:: Work instruction ::
Copy each line of the following material that has the string "agent".

:: Listed records ::
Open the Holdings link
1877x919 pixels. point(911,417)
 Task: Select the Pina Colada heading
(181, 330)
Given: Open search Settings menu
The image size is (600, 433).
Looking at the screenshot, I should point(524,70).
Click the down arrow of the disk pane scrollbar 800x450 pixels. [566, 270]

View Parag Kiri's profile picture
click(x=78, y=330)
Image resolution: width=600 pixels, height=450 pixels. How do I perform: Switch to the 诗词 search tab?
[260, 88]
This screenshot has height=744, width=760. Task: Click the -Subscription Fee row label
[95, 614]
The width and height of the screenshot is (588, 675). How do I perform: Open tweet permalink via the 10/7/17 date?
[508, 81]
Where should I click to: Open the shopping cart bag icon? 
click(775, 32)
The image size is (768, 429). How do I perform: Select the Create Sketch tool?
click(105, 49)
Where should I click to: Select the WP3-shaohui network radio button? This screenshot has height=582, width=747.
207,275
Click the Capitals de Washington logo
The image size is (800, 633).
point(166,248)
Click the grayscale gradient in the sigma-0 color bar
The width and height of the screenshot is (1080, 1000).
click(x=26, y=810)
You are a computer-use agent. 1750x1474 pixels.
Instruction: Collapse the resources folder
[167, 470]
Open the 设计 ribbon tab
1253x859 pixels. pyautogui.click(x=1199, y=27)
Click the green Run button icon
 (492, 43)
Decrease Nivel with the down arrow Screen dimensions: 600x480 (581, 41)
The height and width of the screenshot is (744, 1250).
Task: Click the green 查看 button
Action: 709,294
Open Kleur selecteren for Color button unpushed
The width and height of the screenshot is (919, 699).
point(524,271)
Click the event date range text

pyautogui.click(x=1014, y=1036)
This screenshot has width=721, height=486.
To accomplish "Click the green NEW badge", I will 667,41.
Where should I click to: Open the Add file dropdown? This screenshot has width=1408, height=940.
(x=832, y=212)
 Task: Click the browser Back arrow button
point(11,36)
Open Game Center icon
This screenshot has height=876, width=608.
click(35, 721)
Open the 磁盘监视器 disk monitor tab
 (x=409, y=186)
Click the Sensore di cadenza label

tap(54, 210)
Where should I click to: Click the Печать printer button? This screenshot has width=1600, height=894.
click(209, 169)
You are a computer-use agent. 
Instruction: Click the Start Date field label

:: Reply ::
You are a computer-use agent. 1750x1474 pixels.
You are a computer-use agent. 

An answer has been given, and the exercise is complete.